Regression Based Prediction for Precipitation using Global Climate Data

Heroku App Link: https://precipitation-ml.herokuapp.com/

Note for Heroku app: Heroku free tier is being used. Give some time for Heroku dyno to come out of sleep if opening the link after a while.

GitHub Repository

See the link below for the code used to get the DataFrame used in this research. https://github.com/singparvi/Global-Precipitation/blob/master/Data_and_Code/Get_Precipiration_Data_NASA.ipynb

The code for the predictive modelling done in this project can be found in the link:- https://github.com/singparvi/Global-Precipitation/blob/master/Data_and_Code/Predict_Precipitation.ipynb

Abstract

Climate is becoming increasingly unpredictable over decades and it has never been more critical to make a better prediction on climate in human history. There is a substantial human and capital cost involved with a severe climate event. Current meteorological models can predict the climate in any area of the world with great accuracy. This research aims at predicting Precipitation using historical information and leveraging Multiple Linear Regression (MLR) in python Machine Learning to make a prediction. The prediction does not have to be for the following week or month, but it can be many years in the future. Multiple models were run using weather data from NASA and at best, an R^2 of 48.5% was obtained. The R^2 value may seem low but the Mean Absolute Error (MAE) has a 67% improvement from the baseline. The low R^2 was attributed to the non-availability of crucial climate information that could be added later to make a more refined prediction. Temperature was identified as the key feature in predicting Precipitation. This research’s best model’s predictions may enable decision-makers like governments or even insurance companies (with financial interests) to make predictions to plan for policies or undertaken risks.

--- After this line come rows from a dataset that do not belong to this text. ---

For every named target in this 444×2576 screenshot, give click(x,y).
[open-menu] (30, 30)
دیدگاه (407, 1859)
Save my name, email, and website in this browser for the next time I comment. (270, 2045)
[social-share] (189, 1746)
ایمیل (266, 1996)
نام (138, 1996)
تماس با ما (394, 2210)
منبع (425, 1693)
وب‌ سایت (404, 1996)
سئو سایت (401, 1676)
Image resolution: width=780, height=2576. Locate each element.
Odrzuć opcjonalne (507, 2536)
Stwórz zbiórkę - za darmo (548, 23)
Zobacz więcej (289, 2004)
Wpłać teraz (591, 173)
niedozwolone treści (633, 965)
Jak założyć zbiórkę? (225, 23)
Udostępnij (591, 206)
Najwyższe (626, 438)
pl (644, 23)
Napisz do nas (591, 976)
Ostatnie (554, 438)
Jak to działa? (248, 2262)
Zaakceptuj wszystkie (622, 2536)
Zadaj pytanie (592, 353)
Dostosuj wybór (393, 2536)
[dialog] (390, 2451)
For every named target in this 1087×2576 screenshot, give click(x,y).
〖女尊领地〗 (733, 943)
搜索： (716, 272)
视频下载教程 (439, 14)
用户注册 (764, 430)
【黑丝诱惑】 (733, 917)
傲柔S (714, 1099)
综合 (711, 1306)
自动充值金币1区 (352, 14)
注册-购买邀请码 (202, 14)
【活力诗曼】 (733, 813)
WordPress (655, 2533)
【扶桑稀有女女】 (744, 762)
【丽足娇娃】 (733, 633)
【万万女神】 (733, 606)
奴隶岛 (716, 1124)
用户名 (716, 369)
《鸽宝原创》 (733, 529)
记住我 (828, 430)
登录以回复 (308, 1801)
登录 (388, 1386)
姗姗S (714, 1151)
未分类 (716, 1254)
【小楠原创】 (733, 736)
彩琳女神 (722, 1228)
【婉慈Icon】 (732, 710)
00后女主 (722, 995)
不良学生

Finding the Data and the JSON hurdle

Finding the data itself was a big hurdle in this project. The data must provide a learning opportunity and at the same time, Machine Learning practices can be applied on it. The data must have enough observations to devote time to. At least 100,000 so that there are enough observations to train, validate and then test. On the other hand, the data must relate to something that can tie into a business case.

After much investigation, it was finalized to take up the topic first to predict Rainfall. Precipitation was the only thing that was closest to the topic of interest.

NASA maintains an app called POWER Single Point Data Access ¹ that provides data in JavaScript Object Notation (JSON) format through an Application Programming Interface (API) to users based on the geographical location of interest. NASA’s POWER app requires latitude and longitude to provide the weather information. The latitude and longitude of various countries were gathered using an existing CSV file from GitHub user albertyw ².

A program was written in python notebook that takes in the latitude longitude information from the country list, pass it to NASA’s app to fetch the following information:-

Lattitude (degrees in decimal)
Longitude (degrees in decimal)
Elevation (m)
PRECTOT - Precipitation (mm day-1)
QV2M - Specific Humidity at 2 Meters (g/kg)
PS - Surface Pressure (kPa)
TS - Earth Skin Temperature (C)
T2MDEW - Dew/Frost Point at 2 Meters (C)
T2M - Temperature Range at 2 Meters (C)
WS50M - Wind Speed at 50 Meters (m/s)
WS10M - Wind Speed at 10 Meters (m/s)
T2MWET - Wet Bulb Temperature at 2 Meters (C)
T2M_RANGE - Temperature Range at 2 Meters (C)
RH2M - Relative Humidity at 2 Meters (%)
KT - Insolation Clearness Index (dimensionless)
CLRSKY_SFC_SW_DWN - Clear Sky Insolation Incident on a Horizontal Surface (kW-hr/m^2/day)
ALLSKY_SFC_SW_DWN - All Sky Insolation Incident on a Horizontal Surface (kW-hr/m^2/day)
ALLSKY_SFC_LW_DWN - Downward Thermal Infrared (Longwave) Radiative Flux (kW-hr/m^2/day)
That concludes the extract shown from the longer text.